Clarence J. Smale has been credited with the design of Loyola Theatre's exterior, while Carl G. Moeller has been cited as being responisible for its interior design. Theatre historian Joe Vogel has said of the Loyola: "Carl G. Moeller, who collaborated on the Inglewood Fox with architect S. Charles Lee, and who also worked on the Crest in Fresno, was almost certainly part of the design team for the Loyola, though Clarence Smale is the architect of record." (See Joe Vogel chat note, in Cinema Treasures.org, "Loyola Theatre," published 04/09/2010, accessed 11/18/2025.)
The Loyola showed movies from its opening in 1946 until about 1982. By about 1981, the church was used by the American followers of Prem Pal Singh Rawat (born 12/10/1957), aka the Maharaji, who presided over the Divine Light Mission (Divya Sandesh Parishad or DLM). Its use as a church was fairly brief before it was purchased in 1982 by businessman Ted Sparks, of the Westchester real estate firm of Sparks and Muller, who set a date of 05/15/1982 as the last date that his lessee, Mickey Cottrell, who exhibited Hollywood classic movies, could use the facility. (See Sam Hall Kaplan, "A Dream Theater Is Forced to Wake Up to Reality," Los Angeles Times, 05/07/2025, p. J1, J10.)
Building Notes
Prior to 11/12/2025, PCAD incorrectly listed the Loyola Theatre as being in Inglewood, CA, rather than the Westchester neighborhood of Los Angeles. (Inglewood, an independent city, is located immediately to the east of Westchester.) Thank you to Andy Schmidt of SoCal Landmarks.com for pointing out the mistake. (See email to the author from Andy Schmidt, 11/12/2025.) This mistaken information was obtained from David Naylor's book, American Picture Palaces The Architecture of Fantasy, (New York: Van Nostrand Reinhold Company, 1981), pp. 203-204. Naylor wrote: "The Loyola and the Academy, two of S. Charles Lee's late art deco theaters in the Inglewood district of Los Angeles, have been turned into churches. The Academy was built toward the end if the thirties in an art moderne style, similar to that of the Pan-Pacific Auditorium in Los Angeles. The Loyola, with its mid-1930s neoexpressionist swan-shaped exterior, was taken over by an Eastern religious group." Additionally, S. Charles Lee was given credit as designer, which was also incorrect, until 11/18/2025.
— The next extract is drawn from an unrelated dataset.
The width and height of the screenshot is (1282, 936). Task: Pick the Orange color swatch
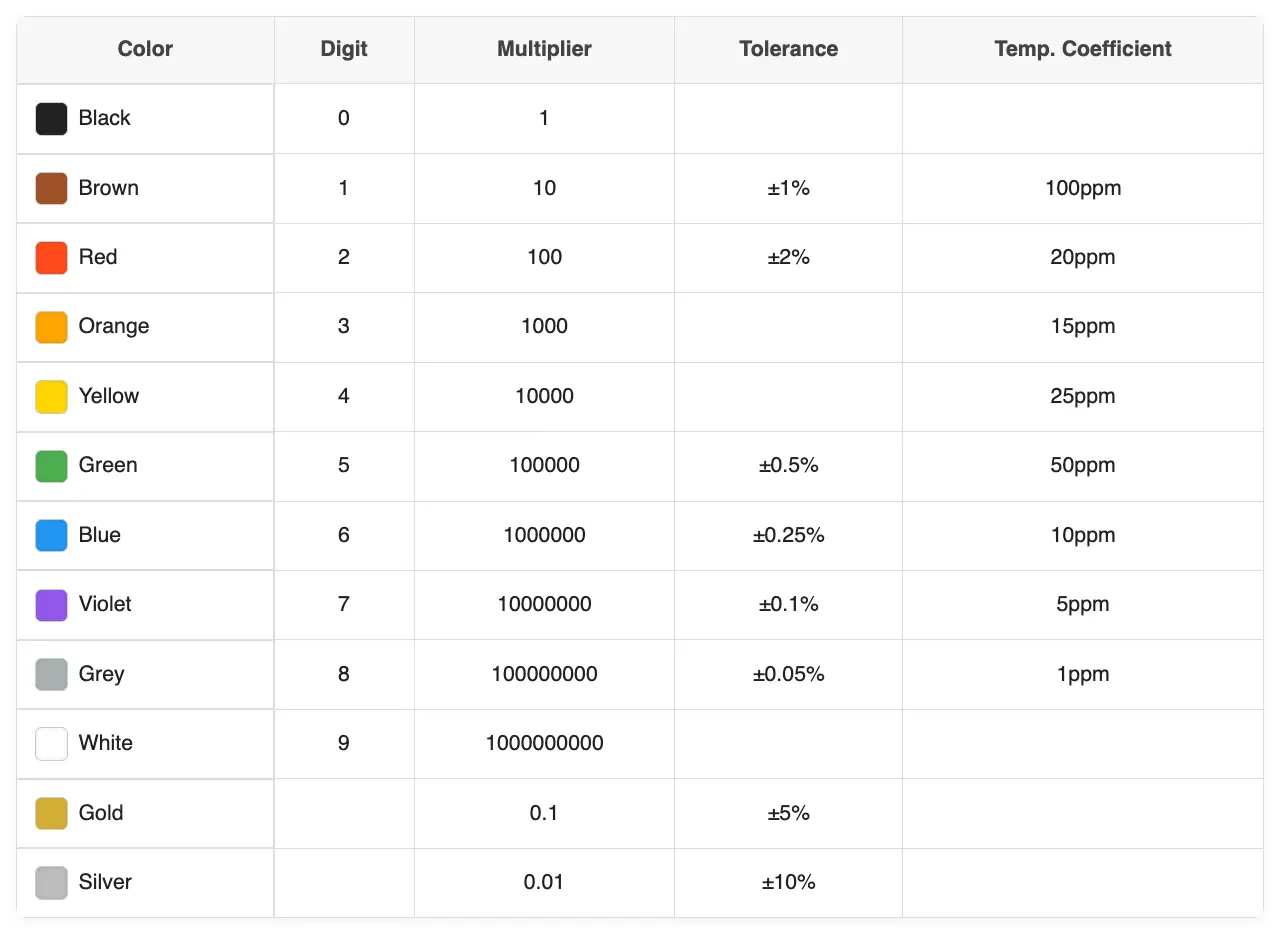[51, 327]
Writing in the Los Angeles Times in 05/1982, writer Sam Hall Kaplan said of the theatre: "The Loyola is certainly one of the most distinguished building in the community. It was designed by Clarence J. Smale, a Los Angeles architect, for West Coast Fox Theaters, a subsidiary of 20th Century Fox in the 1940s. The company president was then Spyros Skouros, who 'demanded oversized and lavish decoration to match the size and luxuriousness of his empire,' according to [John] Miller [of the California Society of Theater Historians.]. The Loyola when opened in 1948 [sic] was one of 20th Century Fox's showcase theaters. Located within a half hour's drive of the Fox Studio, the theater was frequently used for previews and the garnering of audience reactions to films before they were completed." (See Sam Hall Kaplan, "A Dream Theater Is Forced to Wake Up to Reality," Los Angeles Times, 05/07/1982, p. J1, J10.)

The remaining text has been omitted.